Hi all,
Thank you guys for the great questions.
WRML is a new open source project (
https://github.com/wrml/wrml-prototype) that is several months away from being ready to be useful to anyone. That said, I am very interested in feedback regarding the goals and design of WRML as an application framework.
The basic idea of WRML is that for certain kinds of apps and languages, a bit more "content type" information can be helpful to share between client and server. For other apps, this type information may not be required but it isn't harmful to communicate it (in http's common content-type header) in those cases either.
Writing a book about REST best practices means delving into representation design. O'Reilly's other REST books tend to focus on XML and Atom based representations. I knew that I wanted to illustrate data modeling in JSON but I also felt that defining or documenting our application's core types in a book or on a wiki kind of missed the point of REST and APIs in general. I wanted to view my app's types as machine readable artifacts, which is where the idea of a web resource schema came from. I then figured that in order to identify (and version) a particular data type in a web-oriented system, the schema should itself be a resource available via an API.
While it's true that many dynamic languages (like JavaScript) may not obviously benefit from having this structural type information available on the web, clients and servers written in statically typed languages (like java) can benefit greatly - to the extent of no longer needing to code the core model objects at all. The java implementation of WRML turns schemas into java interfaces (using code generation), which ultimately leads to a bunch of other interesting features, such as automated hypermedia (link) state management. I am working on coding WRML, but until I have something functional to demo, I expect and fully respect a skeptical response from everyone.
The elephant in the forum is that my book currently has a crap 1.5 star rating on amazon having only received two reviews. So, to comment on the book's current amazon reviews, I would first say that I am glad those folks read the book and seemed to find some value in it. Regarding their feedback on WRML, I think I understand where they are coming from. WRML is new. That is one strike. Today, it remains primarily as a collection of ideas and "slide ware" which don't help anyone build anything. That is strike two. Finally, it is very different from how most of us have approached web application design and implementation thus far. Major strike three.
Programmers want it to be ultra simple to get data from a web service API. Anything that seems like it wants to make this more difficult, has a funny smell and a bad taste. I can easily see how WRML might seem to offend in this way. Obviously that is neither the intent nor the plan for WRML but i don't expect folks to just take my
word for that. We will build the WRML framework and then it will speak for itself. Some will like it and hopefully find it useful, while others may criticize or just ignore it.

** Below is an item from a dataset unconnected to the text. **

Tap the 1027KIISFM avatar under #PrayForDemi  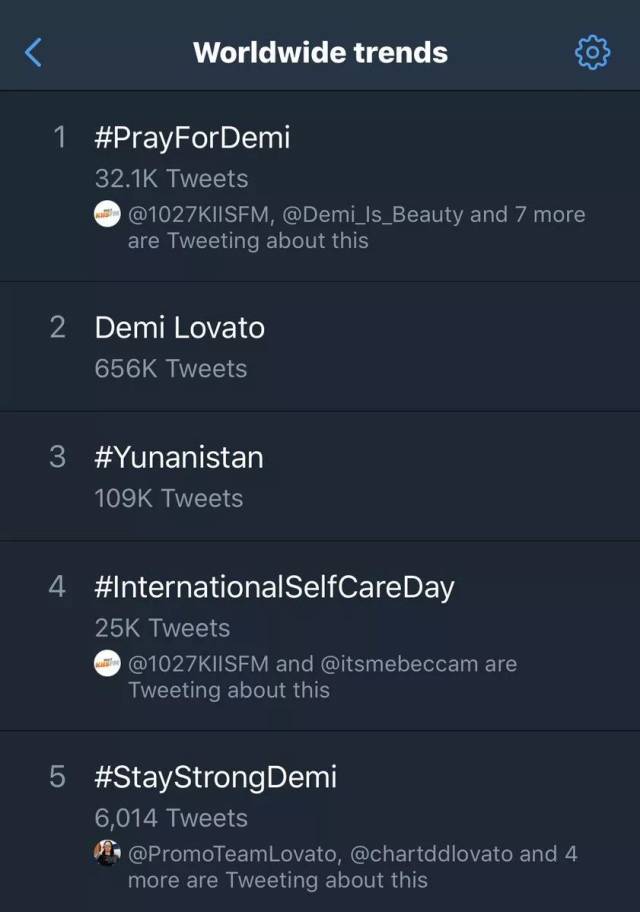click(107, 214)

Only time will tell if an implementation of WRML is used by anyone other than myself, but I am determined build it either way. I think it will be great (obviously) and I really want to use it to build my own stuff.

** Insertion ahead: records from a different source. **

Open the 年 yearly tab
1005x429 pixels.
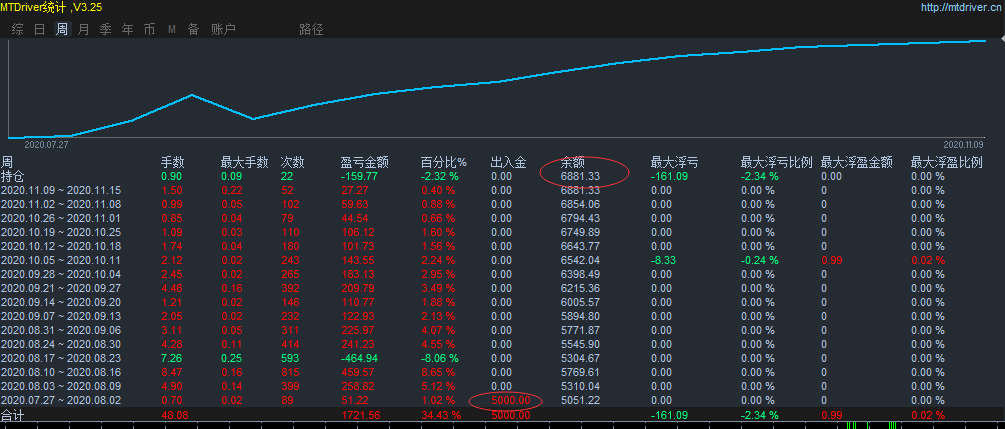coord(127,29)
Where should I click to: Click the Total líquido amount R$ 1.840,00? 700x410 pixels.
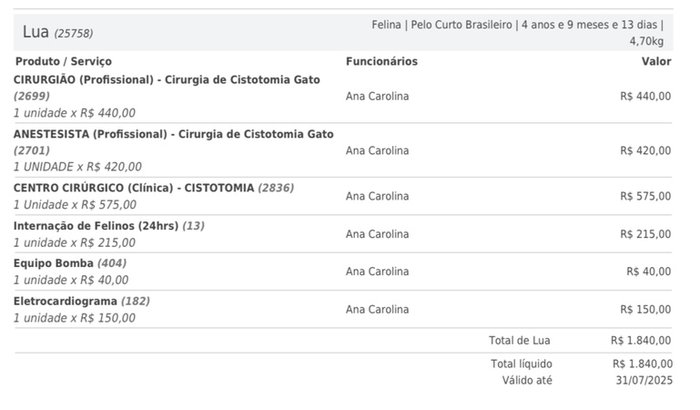(x=642, y=364)
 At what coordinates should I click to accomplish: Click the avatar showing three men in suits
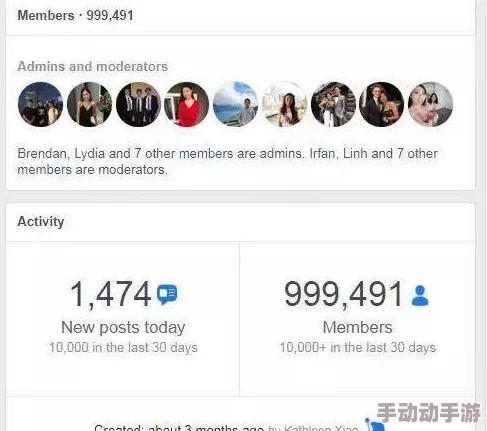pos(138,104)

As for the book and WRML, obviously I dont think that WRML ruins the book or makes the book specific to some dead-end tech. REST (and the Web) are implementation technology agnostic, which is part of what makes it so great. I don't want to push WRML on anyone but I would be stoked if folks find it helpful once it's fully baked.
Thank you all for your interest and I hope that I can continue to look to these forums for feedback on REST API design concerns.